Ich bin nicht stolz, Schweizer zu sein
Seit meinem dritten Lebenstag wohne ich in Zofingen. Im Spital in Langenthal auf die Welt gekommen, in die Thutstadt «übersiedelt», hier hängen geblieben und mittlerweile sogar Ortsbürger. Zuweilen werde ich dafür belächelt, so etwas passt in der Zeit der Globalisierung nicht mehr ins gängige Bild. Aber ich lebe gern hier, kenne mich aus und kenne vor allem die Menschen und ihre Eigenheiten.
Trotzdem bin ich keineswegs stolz darauf, Zofinger oder Schweizer zu sein. Weshalb, werden sich die «wahren» Eidgenossen fragen. Die Antwort ist sehr einfach: Wie kann ich auf etwas stolz sein, für das ich überhaupt nichts kann? Denn die Definition verrät: «Stolz ist die Freude, die der Gewissheit entspringt, etwas Besonderes, Anerkennenswertes oder Zukunftsträchtiges geleistet zu haben.»
Ich bin wirklich froh darüber, an einem so schönen, sauberen und vor allem friedfertigen Ort leben zu dürfen. Ich bin mir des unglaublichen Privilegs bewusst – jeden Tag aufs Neue. Ich bin dankbar dafür, dass meine Kinder hier aufwachsen dürfen und nicht in einem Kriegsgebiet um ihr Leben fürchten oder in der Dritten Welt Hunger leiden müssen. Aber stolz darauf bin ich nicht. Ebenso wenig, wie darauf, dass ich ein Mann bin, dass ich 1,83 m gross bin, dass ich weisser Hautfarbe bin, dass ich strahlend blaue Augen habe oder dass ich 43 Jahre alt bin – und immer noch wie 30 aussehe. Denn es sind alles Zufälligkeiten, die ohne mein Zutun so sind, wie sie sind.

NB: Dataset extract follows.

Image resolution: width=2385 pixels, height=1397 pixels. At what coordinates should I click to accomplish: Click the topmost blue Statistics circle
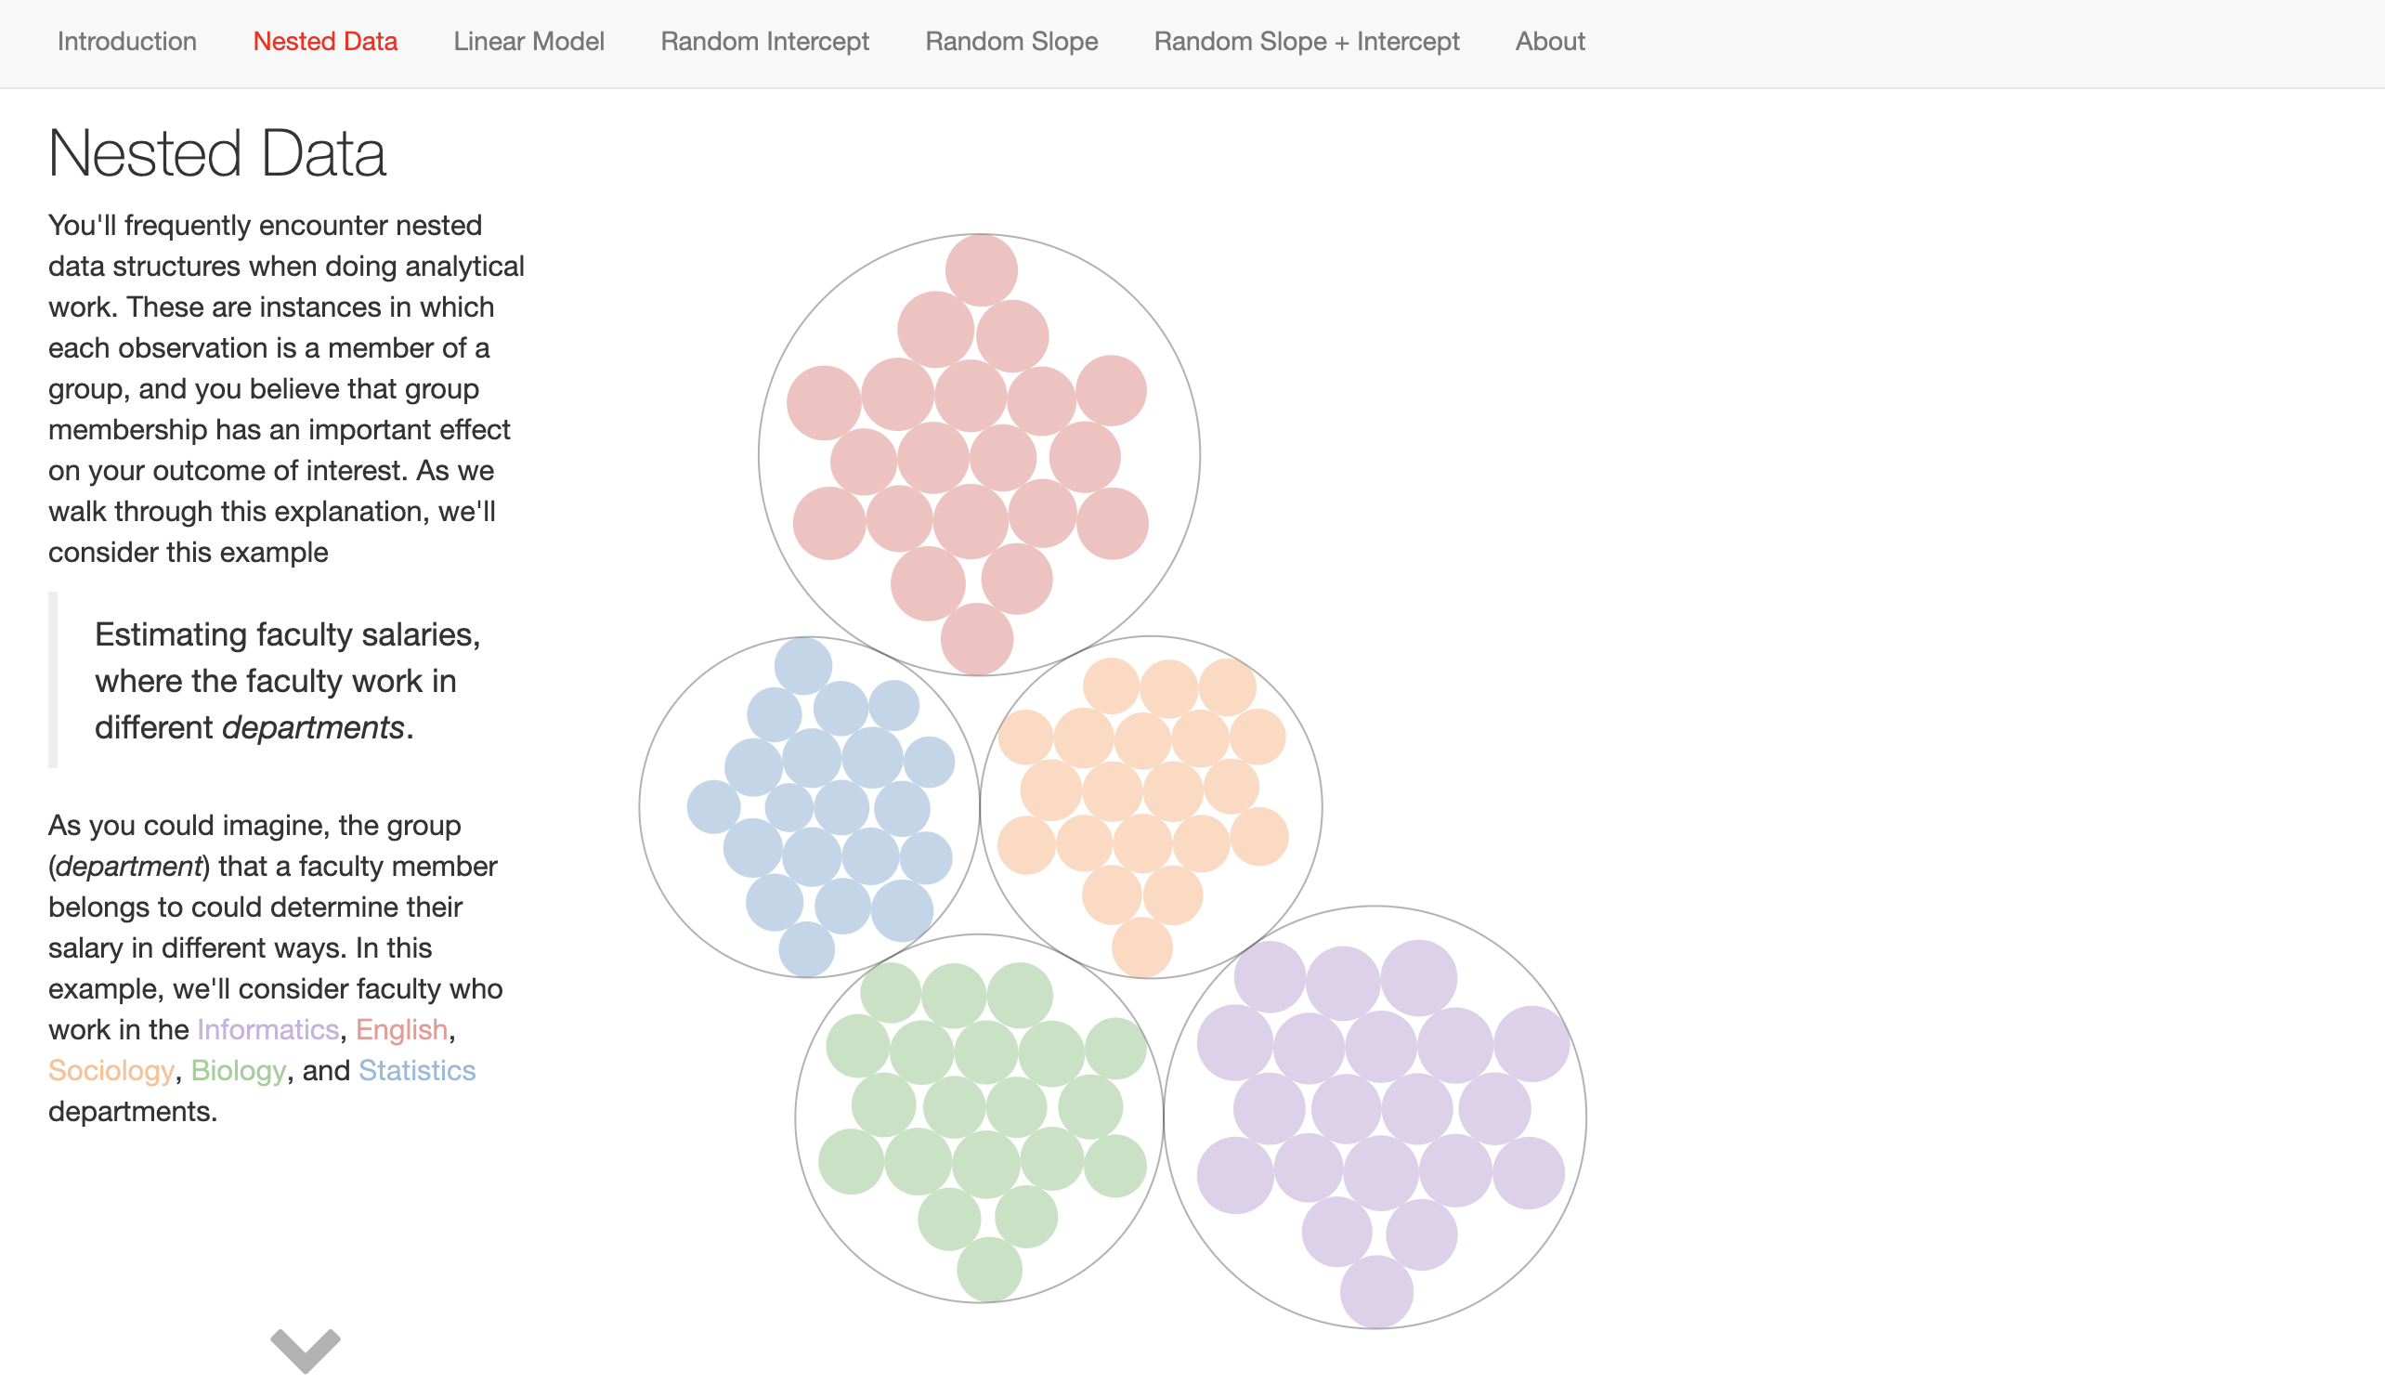[803, 665]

Das wiederum bedeutet aber nicht, dass nicht auch ich hie und da dieses spezielle Gefühl empfinde. Ich bin stolz auf die Mitglieder meiner Familie, vor allem, weil sie all meine Macken zu akzeptieren versuchen. Ich bin stolz darauf, wenn mir Fremde zu meinen gut erzogenen Kindern gratulieren. Ich bin stolz auf das Engagement meines kleinen Sportredaktionsteams. Ich bin stolz darauf, dass ich mich seit vielen Jahren jede Woche zweimal ins Fitnesscenter quäle, obwohl man es mir nicht ansieht und es ganz viele Dinge gibt, die ich deutlich lieber mache. Ich bin stolz darauf, dass ich mich immer wieder zusammenreissen kann und keine Gewalt anwende, wenn mir böse Menschen begegnen. Ich bin stolz darauf, wenn mir ab und zu ein schönes Foto gelingt – und nicht zuletzt, wenn ich wieder eine vernünftige Kolumne aus der Feder «geschüttelt» habe.